Chronic kidney disease, its symptoms, and prevention

Chronic kidney disease, its symptoms, and prevention

Chronic kidney disease (CKD) is a Situation in which cannot filter blood, as well as healthy kidneys or kidneys, are damaged. Therefore, additional fluid and colluvies from the blood remain in the body and may cause other health problems.
Who are the risk factors of chronic kidney disease?
  • Diabetes
  • high blood pressure
  • have heart problems (heart failure or past heart attack) and/or had a stroke
  • Obesity
  • have a family history of kidney failure
  • are obese (body mass index ≥ 30)
  • are a smoker
  • are 60 years or older
  • are of Aboriginal or Torres Strait Islander origin
  • have had an episode of acute kidney injury

Symptoms, Testing, and Treatment

People who have CKD not show any symptoms. It is only finding out using specific blood and urine tests. These tests measured both the creatinine level in the protein and blood in the urine.
The first signs may be contingent and include:
  • high blood pressure
  • changes in the amount and number of times urine are passed, e.g. at night
  • changes in the appearance of urine
  • blood in the urine
  • puffiness e.g. legs and ankles
  • pain in the kidney area
  • tiredness
  • loss of appetite
  • difficulty sleeping
  • headaches
  • lack of concentration
  • itching
  • shortness of breath
  • nausea and vomiting
  • metallic taste in the mouth
  • Have bad breath

Stages of Chronic kidney disease

Stage 1 A normal eGFR greater than or equal to 90 mL/min/1.73m2
Stage 2 Slightly decreased eGFR between 60–89 mL/min/1.73m2
If your kidney function is at stage 1 or 2, you only have CKD if you have albuminuria, haematuria, a pathological abnormality or a structural abnormality.
Stage 3a Mild–moderate decrease in eGFR between 45–59 mL/min/1.73m2
Stage 3b Moderate–severe decrease in eGFR between 30–44 mL/min/1.73m2
Stage 4 Severe decrease in eGFR between 15–29 mL/min/1.73m2
Stage 5 Kidney failure as eGFR decreases to less than 15 mL/min/1.73m2 or dialysis is started

Once discovered, you must do lifestyle changes and you have to more careful about making healthier choices about what you eat and drink, and can often be treated with medications. These lifestyle changes and treatments may help to keep CKD from getting worse. Besides, it may prevent additional health problems such as heart disease.
People who have high blood pressure or diabetes and also who are diagnosed with CKD should talk to their doctor about treating these conditions to keep their blood pressure and blood sugar under control and lower their risk for kidney failure.

Health Problems Caused and Affected by CKD

Kidney Failure

Kidney disease generally gets worse over time though treatment has been shown to slow progression. When the kidneys stop working, kidney transplant or dialysis is wanted for survival. Kidney failure treated with a kidney transplant or dialysis is called end-stage renal disease (ESRD).
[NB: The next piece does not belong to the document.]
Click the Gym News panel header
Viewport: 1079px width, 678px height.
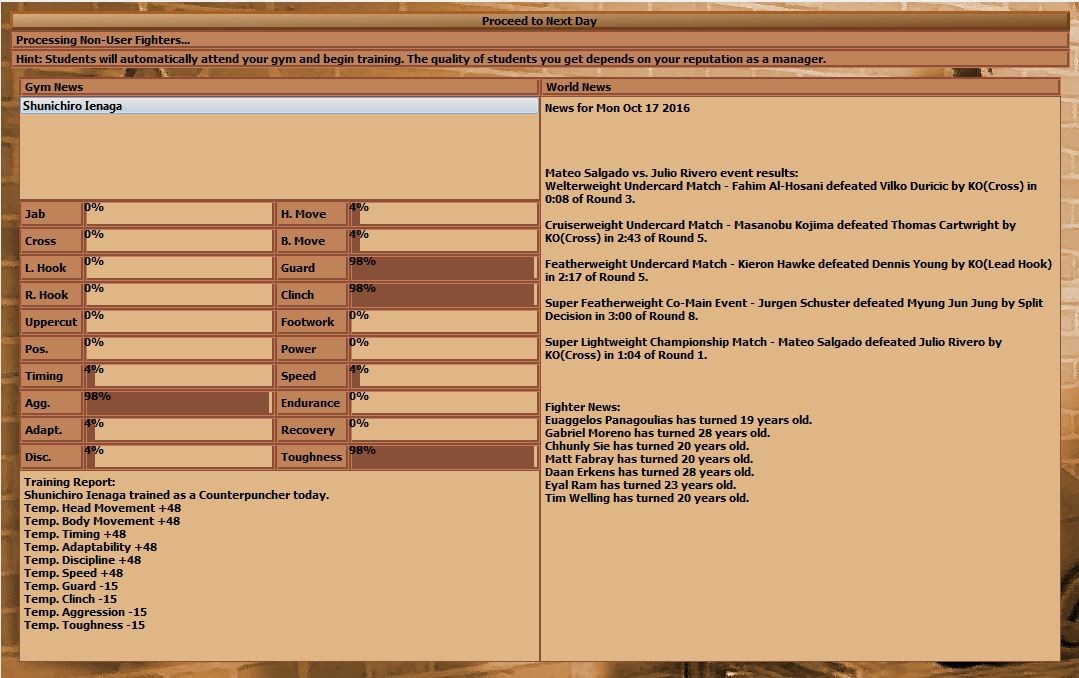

Most of the time not all patients with kidney disease progress to kidney failure and, in some patients, kidney disease progresses to kidney failure even with proper treatment and medication.

Heart Disease and Stroke

Having kidney disease extends the circumstances of also having a stroke or heart disease.
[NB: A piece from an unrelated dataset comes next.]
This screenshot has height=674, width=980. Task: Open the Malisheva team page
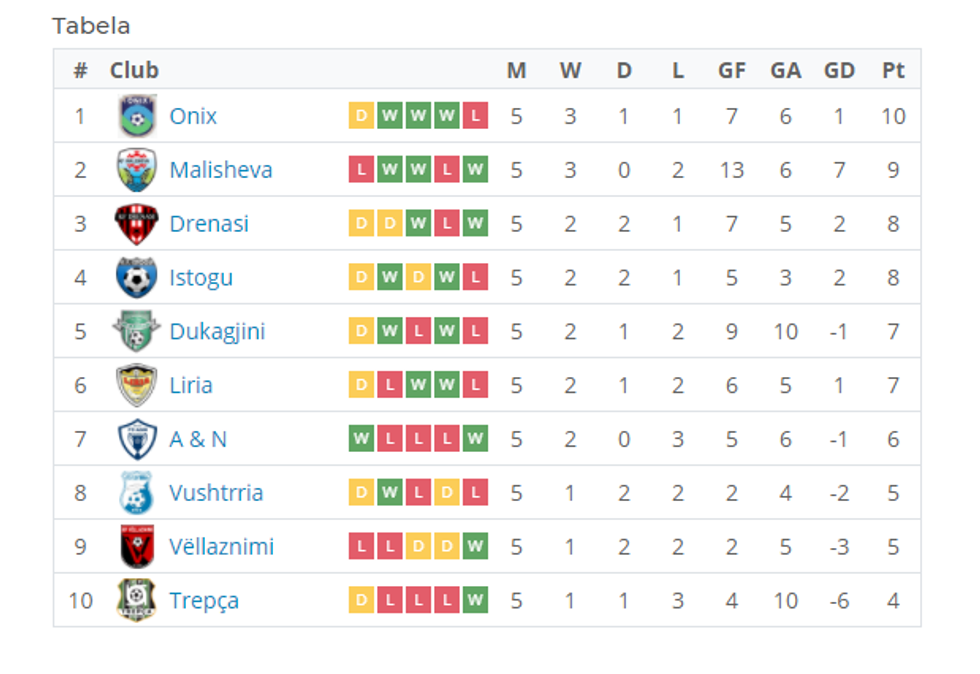221,170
Other Health Consequences of CKD

Anemia or the low number of red blood cells can cause fatigue and weakness.
Infections can occur because of a weakened immune system.
High phosphorus and low calcium levels in the blood can cause bone problems.
High potassium levels in the blood (hyperkalemia) can cause an irregular or abnormal heartbeat.
Loss of appetite or eating less.
Excess fluids in the body causing high blood pressure, swelling in the legs, or shortness of breath because of fluid in the lungs (a condition known as pulmonary edema).
Depression or lower quality of life.